C program to read 'n' numbers and find out the sum of odd valued digits of each number and print them

Question

i am new to programing, i want to know that how we can find the odd digits in a number. the condition in this program is we should only use concept of arrays.I tried a code for this as follows:

#include <stdio.h>

int main()
{
  int A[50],i,x,y,n,sum=0;
  scanf("%d",&n);
  printf("the value is %d\n",n);
  for(i=0;i<n;i++)
    scanf("%d",&A[i]);
  for(i=0;i<n;i++){
    x=A[i]%10;
    if(x%2!=0)
      sum=sum+x;
     A[i]=A[i]/10;
     printf("the sum of odd numbers  is %d\n",sum);
   }

   return 0;
 }

but in this the code is checking for only one digit of the first number in the loop and then next time it is going to check the digit of second number. so, i need to write a code to check all digits in the number and then it goes to next number and check all digits and should continue the same process in the loop.So, for this how should i modify my code?

Answer 1

You were missing a loop that would iterate through every digit of A[i] - the inner while loop below,

#include <stdio.h>

int main()
{

    int A[50], i, x, y, n, sum=0;

    printf("How many numbers will you input?\n");
    scanf("%d",&n);
    printf("the value is %d\n",n);

    for(i=0; i<n; i++) {
        scanf("%d",&A[i]);
    }

    for(i=0; i<n; i++) {
        sum = 0;
        while (A[i] > 0) {
            x = A[i]%10;
            if(x%2 != 0) {
                sum = sum + x;
            }
            A[i] = A[i]/10;
        }
        printf("the sum of odd numbers is %d\n",sum);
    }

     return 0;
}

The exact algorithm for iterating through each digit in a nice form can be found in this post - although for a different language.

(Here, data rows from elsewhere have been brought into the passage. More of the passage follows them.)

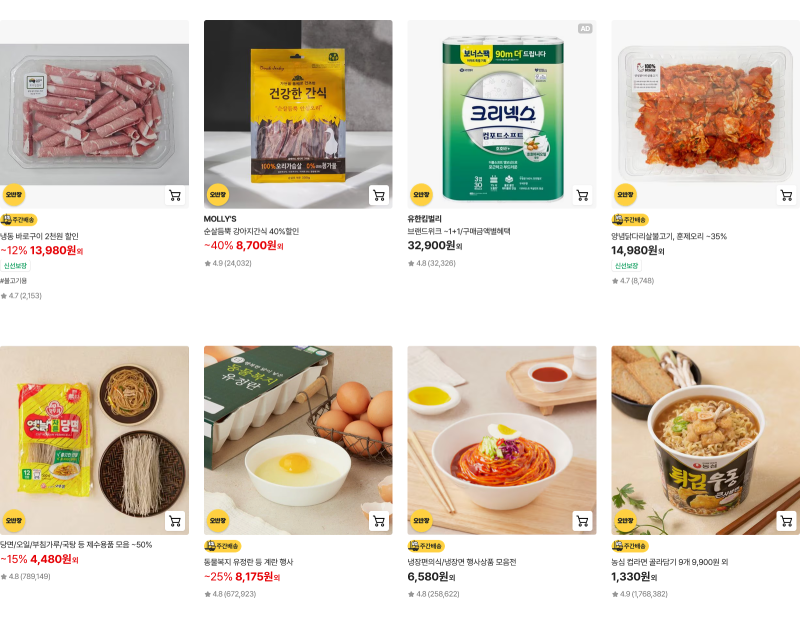Click the 유한킴벌리 brand name

[x=424, y=219]
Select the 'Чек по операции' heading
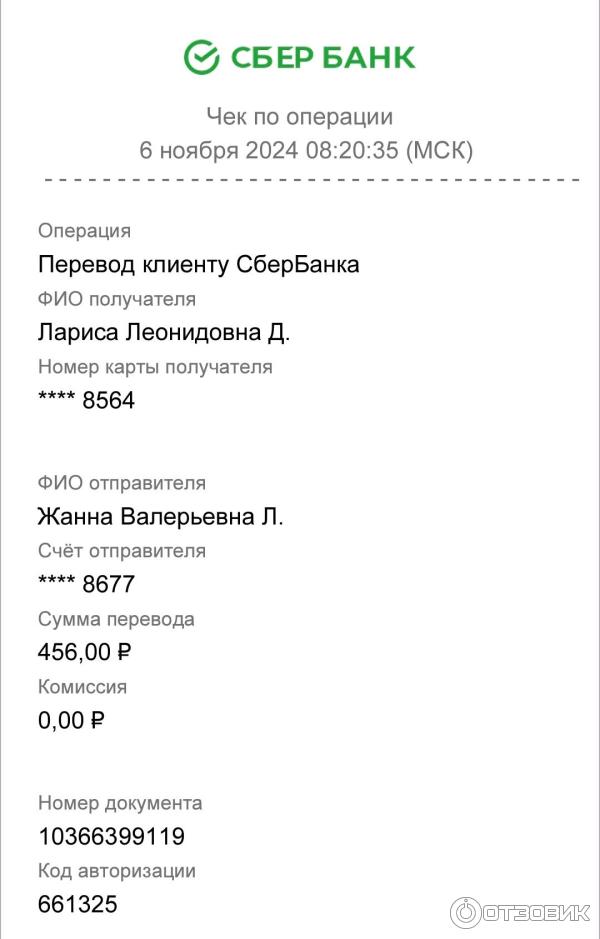600x939 pixels. click(299, 117)
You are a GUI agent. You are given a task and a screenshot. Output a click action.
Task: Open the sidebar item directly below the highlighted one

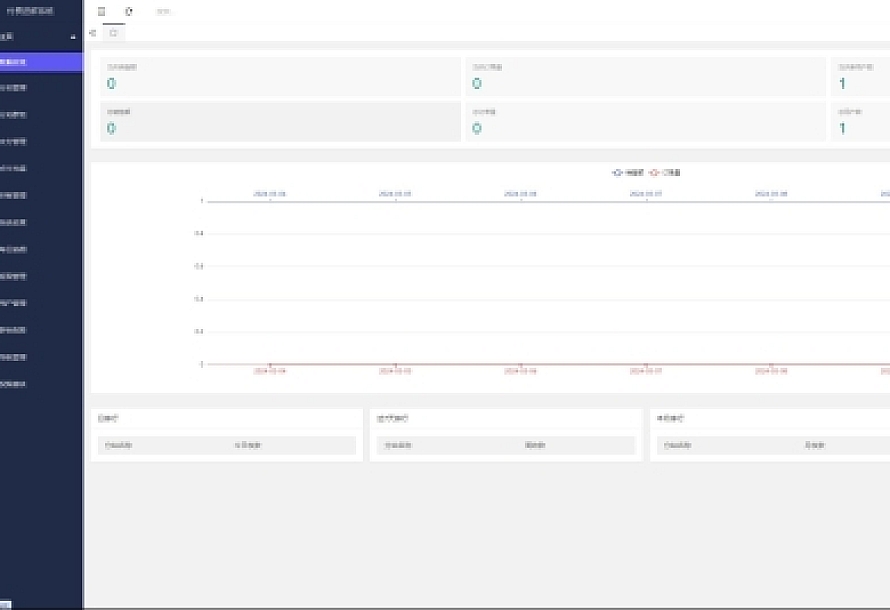pyautogui.click(x=40, y=88)
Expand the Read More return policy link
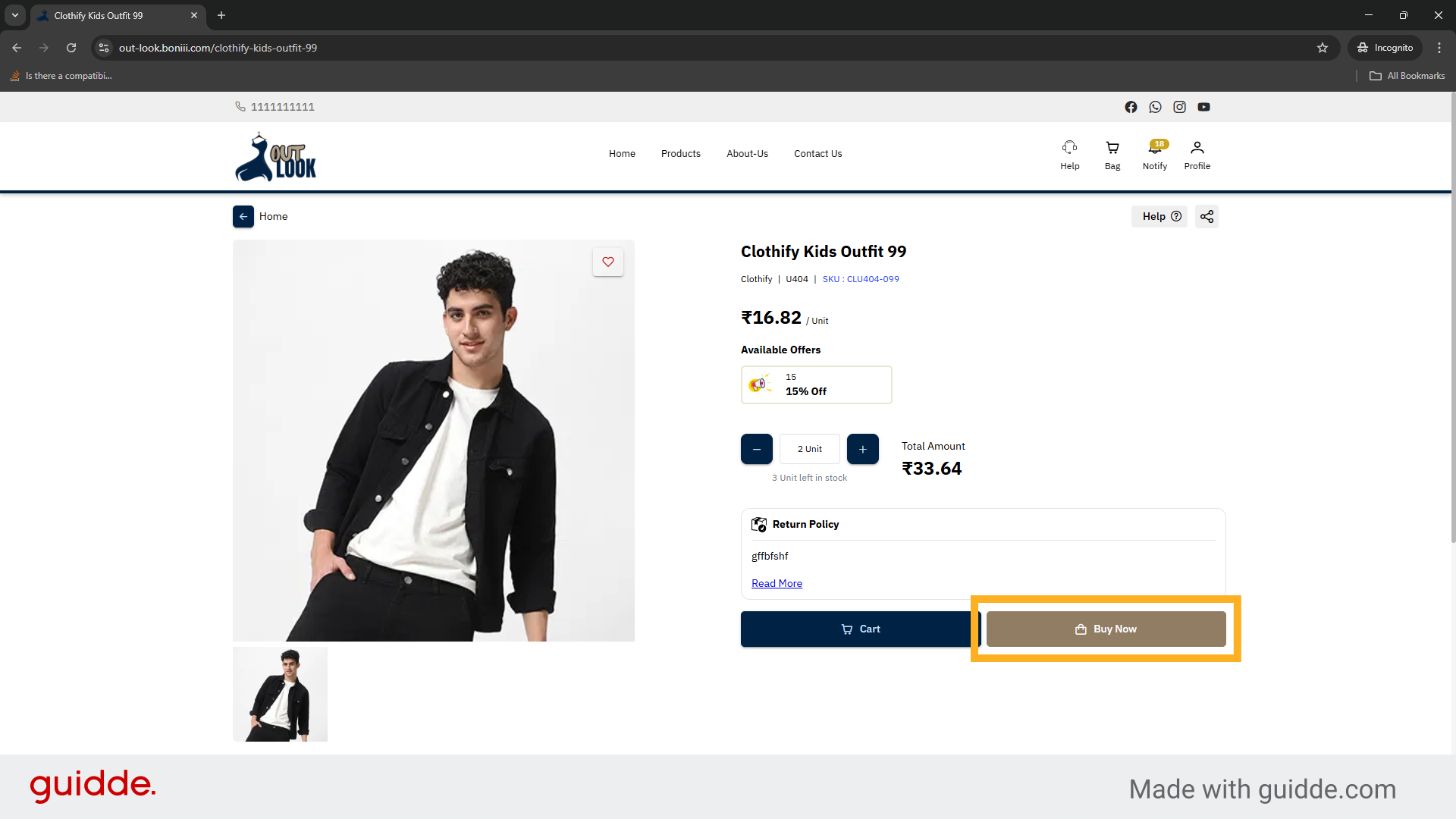The image size is (1456, 819). pyautogui.click(x=777, y=583)
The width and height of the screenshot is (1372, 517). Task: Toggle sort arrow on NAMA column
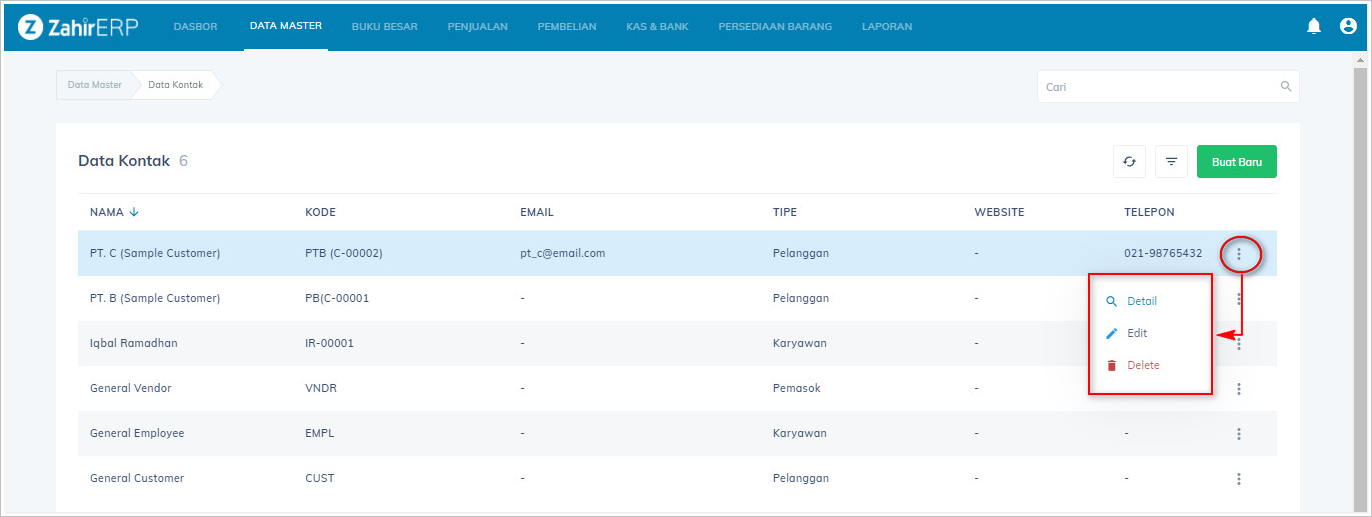tap(134, 212)
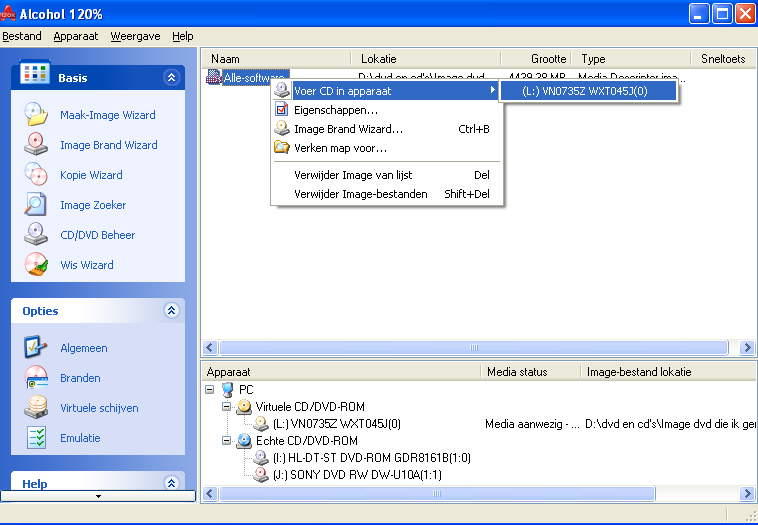Click Verwijder Image van lijst entry
758x525 pixels.
click(x=355, y=175)
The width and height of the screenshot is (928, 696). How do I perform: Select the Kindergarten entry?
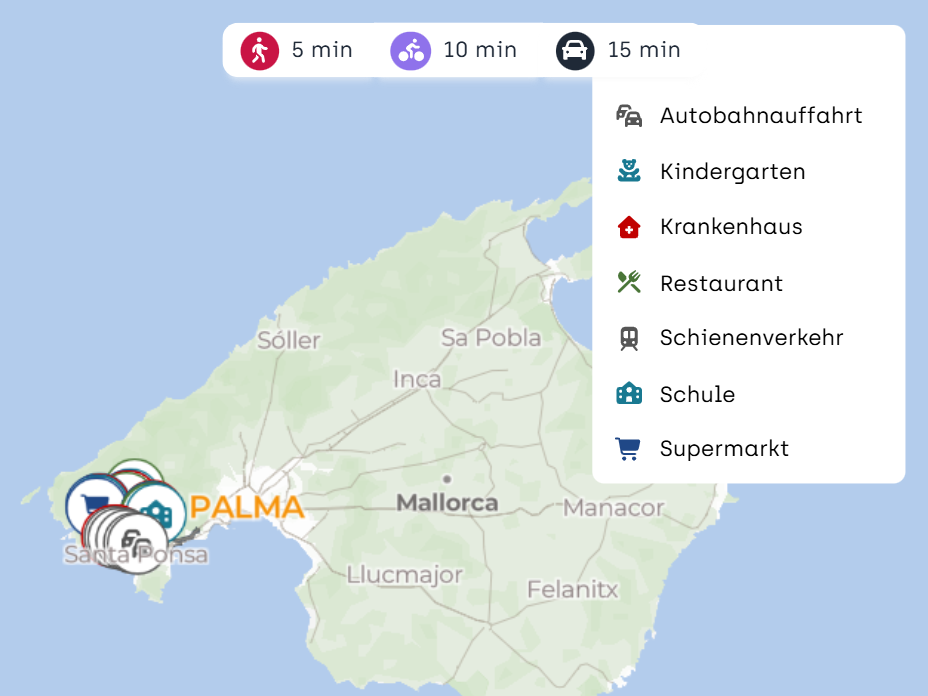point(732,172)
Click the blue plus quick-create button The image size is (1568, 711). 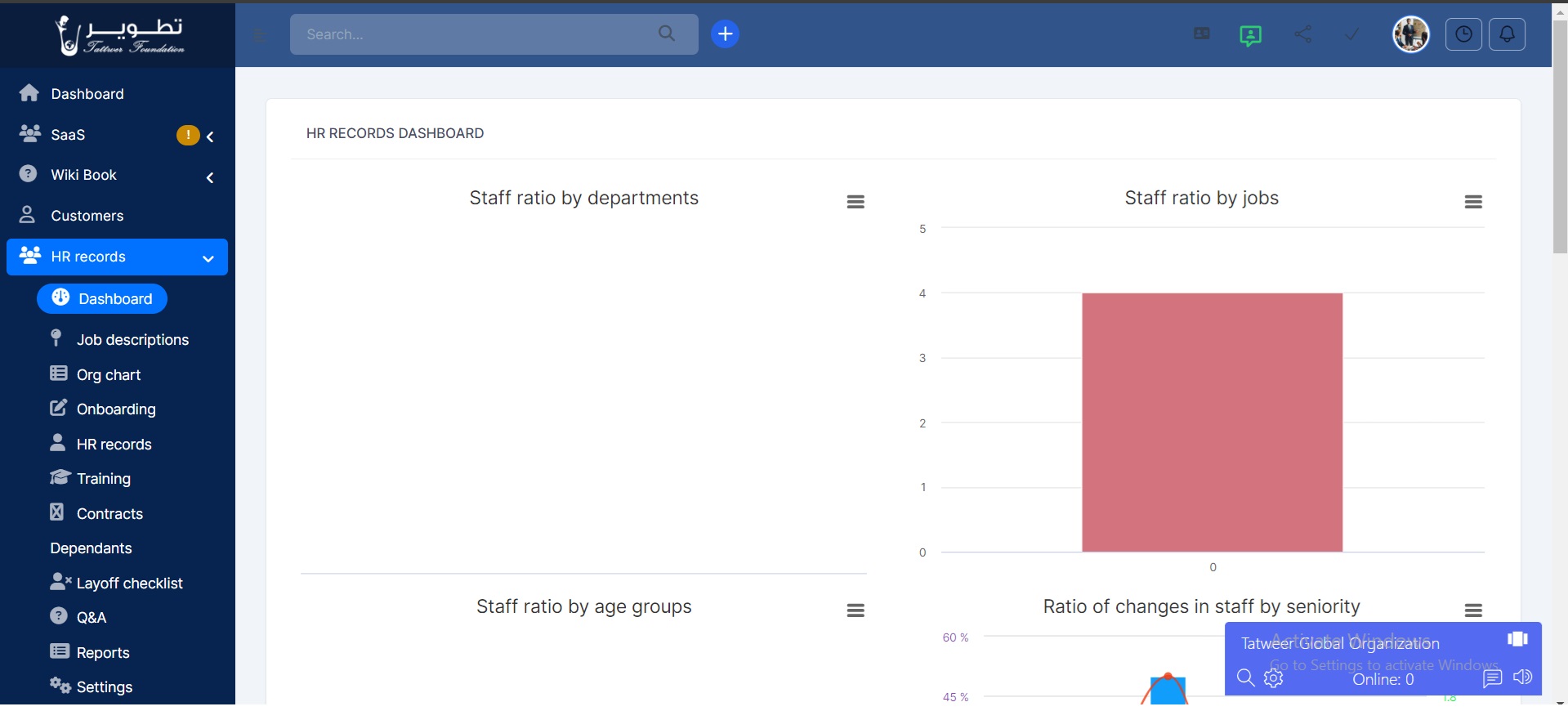coord(725,34)
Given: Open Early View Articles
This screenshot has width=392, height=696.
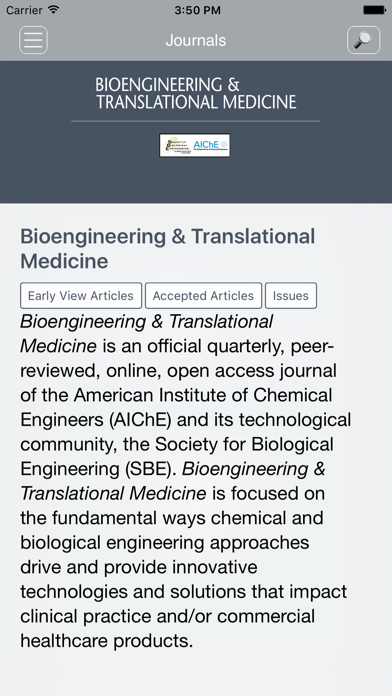Looking at the screenshot, I should [81, 296].
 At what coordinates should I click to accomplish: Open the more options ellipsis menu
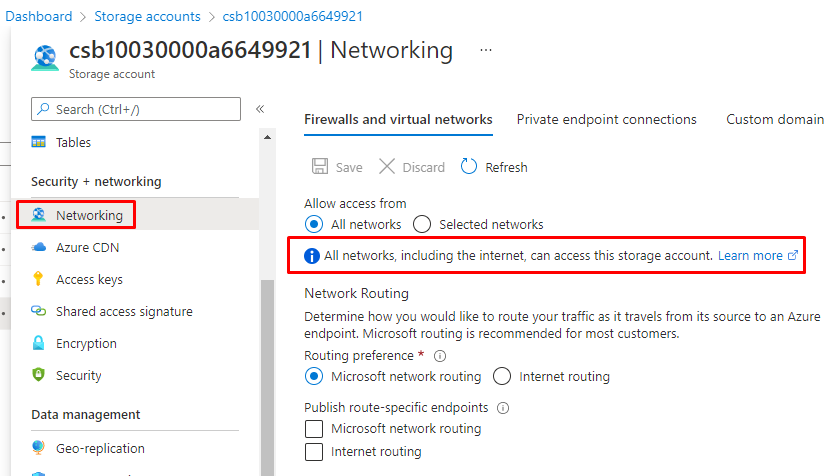(486, 49)
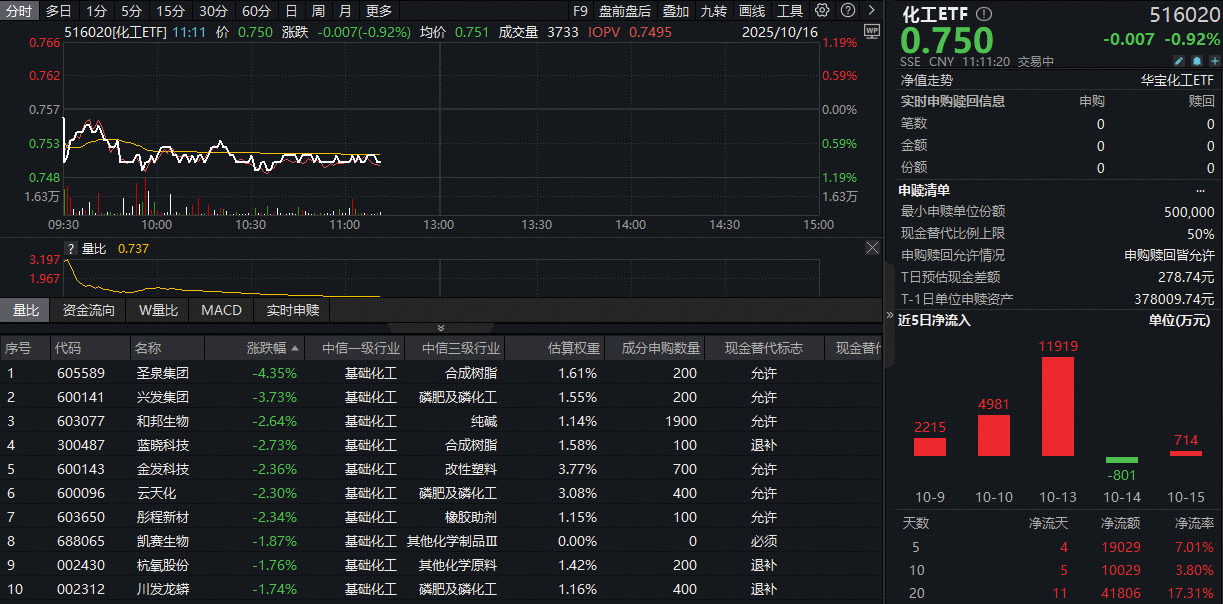Open the settings gear in the top toolbar
Screen dimensions: 1223x604
(821, 10)
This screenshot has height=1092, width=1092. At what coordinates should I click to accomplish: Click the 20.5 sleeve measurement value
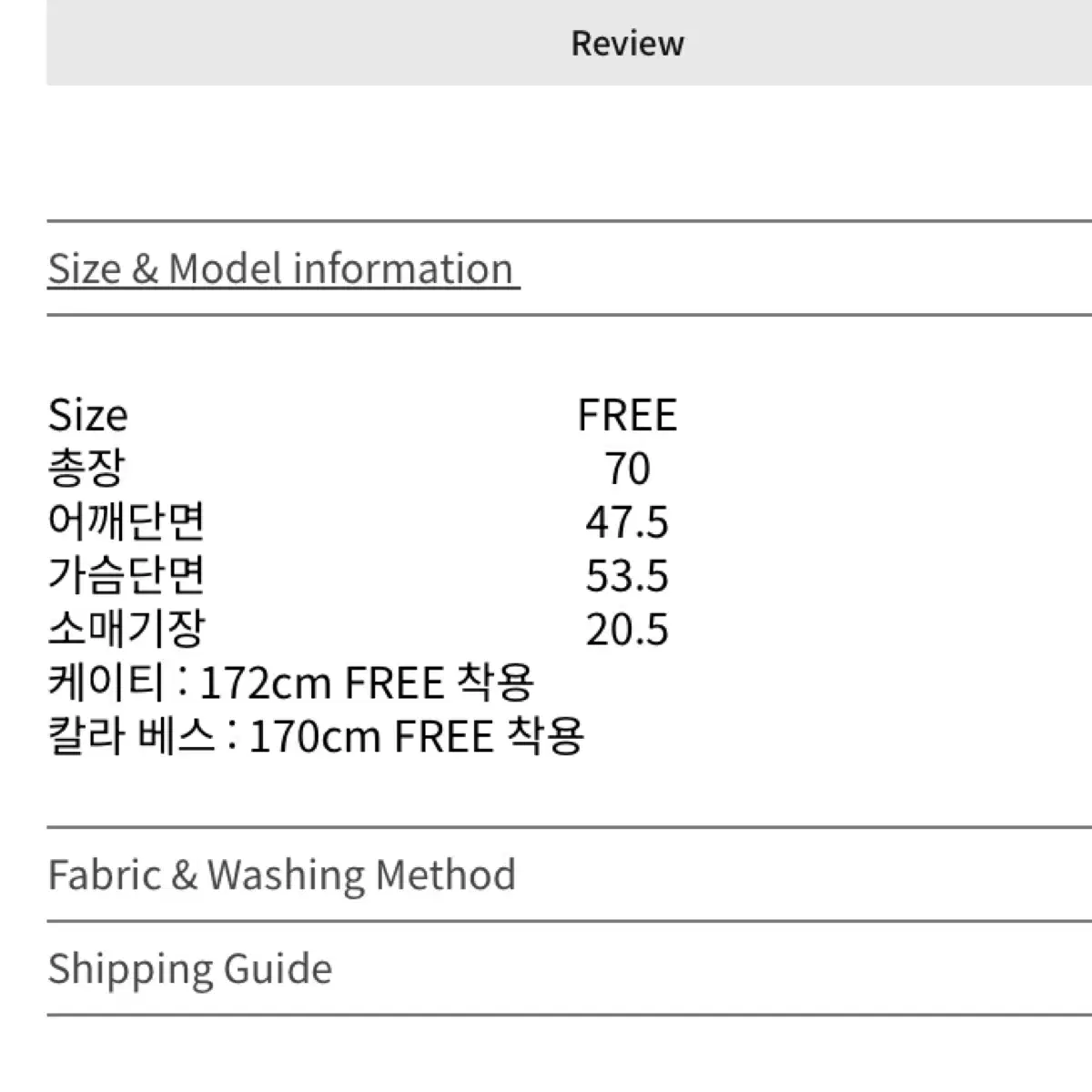click(x=627, y=630)
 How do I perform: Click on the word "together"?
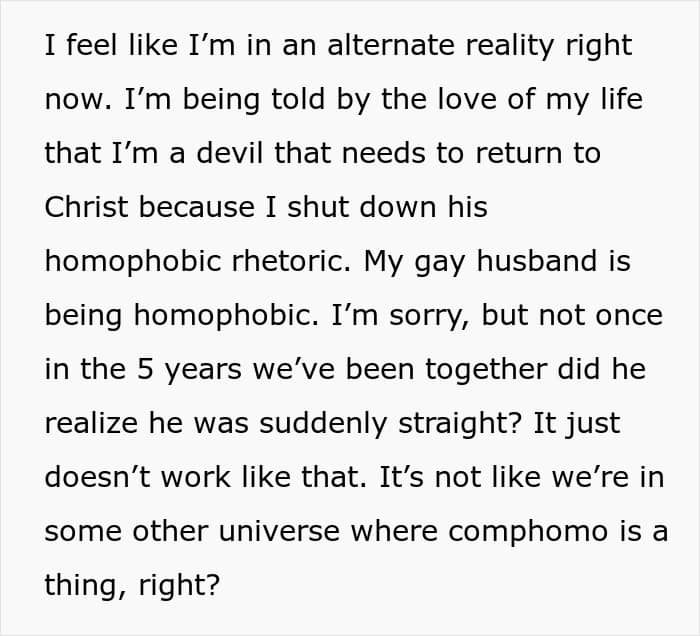[x=486, y=371]
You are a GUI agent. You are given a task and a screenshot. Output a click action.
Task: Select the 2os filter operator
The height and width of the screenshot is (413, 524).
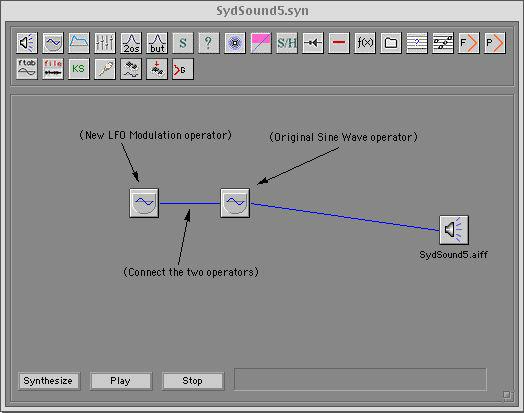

Here, apart from the while loop, you also need to reset the sum each time unless you want a cumulative sum over all provided numbers.

Note that I changed the formatting a bit - more space, extra braces, and a message about what you're prompting the user to input.

Answer 2

int temp;
int sum = 0;

temp = number;
do {
    lastDigit = temp % 10;
    temp = temp / 10;
    sum += (lastDigit %2 != 0) ? lastDigit : 0; 
} while(temp > 0);